Dysregulation of Hyaluronan Homeostasis During White Matter Injury

Abstract

Although the extra cellular matrix (ECM) comprises a major proportion of the CNS parenchyma, new roles for the ECM in regeneration and repair responses to CNS injury have only recently been appreciated. The ECM undergoes extensive remodeling following injury to the developing or mature CNS in disorders that -include perinatal hypoxic-ischemic cerebral injury, multiple sclerosis and age-related vascular dementia. Here we focus on recently described mechanisms involving hyaluronan (HA), which negatively impact myelin repair after cerebral white matter injury. Injury induced depolymerization of hyaluronan (HA)-a component of the neural ECM-can inhibit myelin repair through the actions of specific sizes of HA fragments. These bioactive fragments selectively block the maturation of late oligodendrocyte progenitors via an immune tolerance-like pathway that suppresses pro-myelination signaling. We highlight emerging new pathophysiological roles of the neural ECM, particularly of those played by HA fragments (HAf) after injury and discuss strategies to promoter repair and regeneration of chronic myelination failure.
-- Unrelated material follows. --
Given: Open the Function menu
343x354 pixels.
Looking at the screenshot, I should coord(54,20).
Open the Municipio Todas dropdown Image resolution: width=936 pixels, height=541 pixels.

Keywords: Extracellular matrix; Hyaluronan; Neuroinflammation; White matter injury.

Figure 1.. CD44 protein levels rapidly increase following neonatal hypoxic-ischemic injury.

To define how reactive gliosis, myelination and ECM remodeling are temporally related in evolving WMI, expression of GFAP (as a marker of reactive gliosis and injury), Myelin Basic Protein (MBP, as a marker of myelination) and the HA receptor CD44 was analyzed by western blot at five successive time points (n=18 animals/time point) after H-I between P4 and P21. H-I was induced as previously described (82) and generated unilateral WMI with the contralateral hemisphere serving as control. The data is presented as the mean fold-change for the 18 animals relative to the controls. (A, B) Chronic WMI led to a rapid increase in CD44 protein levels (panel A) in the lesions (black bars) compared to controls (unfilled bars). Note that increase in CD44 levels precede that of GFAP (panel B) suggesting that it could be used as a more sensitive indicator of WMI. C) The protein levels of the myelination marker, MBP, were lower in lesions relative to controls through P10. Additional studies employed area fraction analysis, which revealed significantly lower levels of MBP at P14 and P21 (70) in the WM lesions. Western blots did not detect such changes, which may have been related to the reduced sensitivity of this approach in anatomically complex white matter lesions.

Figure 2.. Generation of bioactive HA fragment via hyaluronidase activity induces a tolerant-like state that attenuates AKT activity and promotes myelination failure.

Intact ECM allows for signaling via pro-myelination receptors to restrain FoxO3 in the cytoplasm and promote myelination via the Brg1-SWI/SNF complex, which interacts with myelin gene promoters. A bioactive HA fragment inactivates AKT downstream of TLR4 and drives FoxO3 nuclear localization. Recruitment of SWI/SNF and Olig 2 to myelination gene promoters is disrupted, which blocks transcription of myelination genes to negatively impact repair and regeneration of CNS lesions.